A friend asked me yesterday if I wouldn’t have some of my favorite foods, like stuffing, just for the holiday. In my current state of health, I could certainly “get away” with eating any amount of carbs I want for just this one day, or for several days, honestly. On the rare occasion that I do eat carbs, my body clears the glucose very quickly and comfortably. My Hashimodos probably won’t flare up as long as I avoid gluten and dairy. Still, I probably won’t eat anything but meat today. Cranberry sauce and my safer version of pumpkin pie are a distinct possibility. Habit is, as Charlotte Mason homeschoolers know, a very powerful thing, so I will probably behave myself very well, even in the presence of all that temptation. The longer I go without carbs, the less drawn to them I am.
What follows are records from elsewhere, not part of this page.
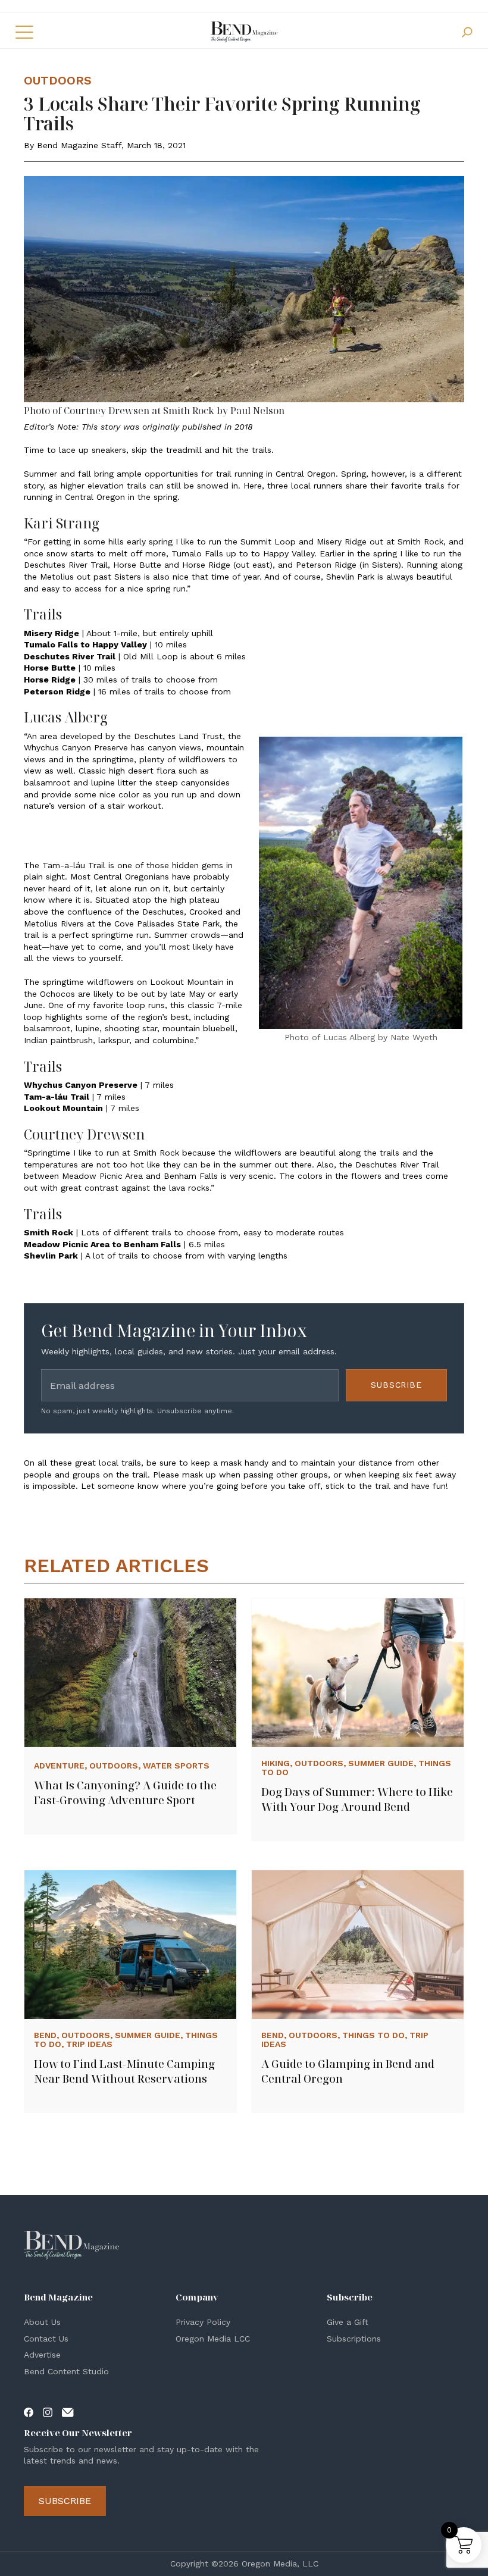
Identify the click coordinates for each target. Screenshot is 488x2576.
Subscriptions (354, 2338)
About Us (42, 2322)
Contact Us (46, 2338)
And that brings me to my real point here. A holiday meal is supposed to be a special, once-or-twice a year blowout. It’s not supposed to be just a bigger meal of all the kinds of foods you eat pretty much anytime you want to anyway. I’m going to make sure my family enjoys some crazy-delicious food. We’re going to have dessert with whipped cream and wine. We’re going to thank God for the bounty of the year, and pray His mercy on the next one. We’re going to do all of that with no guilt whatsoever!

But then we’re going to go right back to our daily, boring (to the average palate) low-carb, satiating, whole foods.

How about you, Reader? Have you found a way of eating that’s different from the SAD diet? Maybe you were raised already knowing this stuff. What’s eating like on a regular day for your family?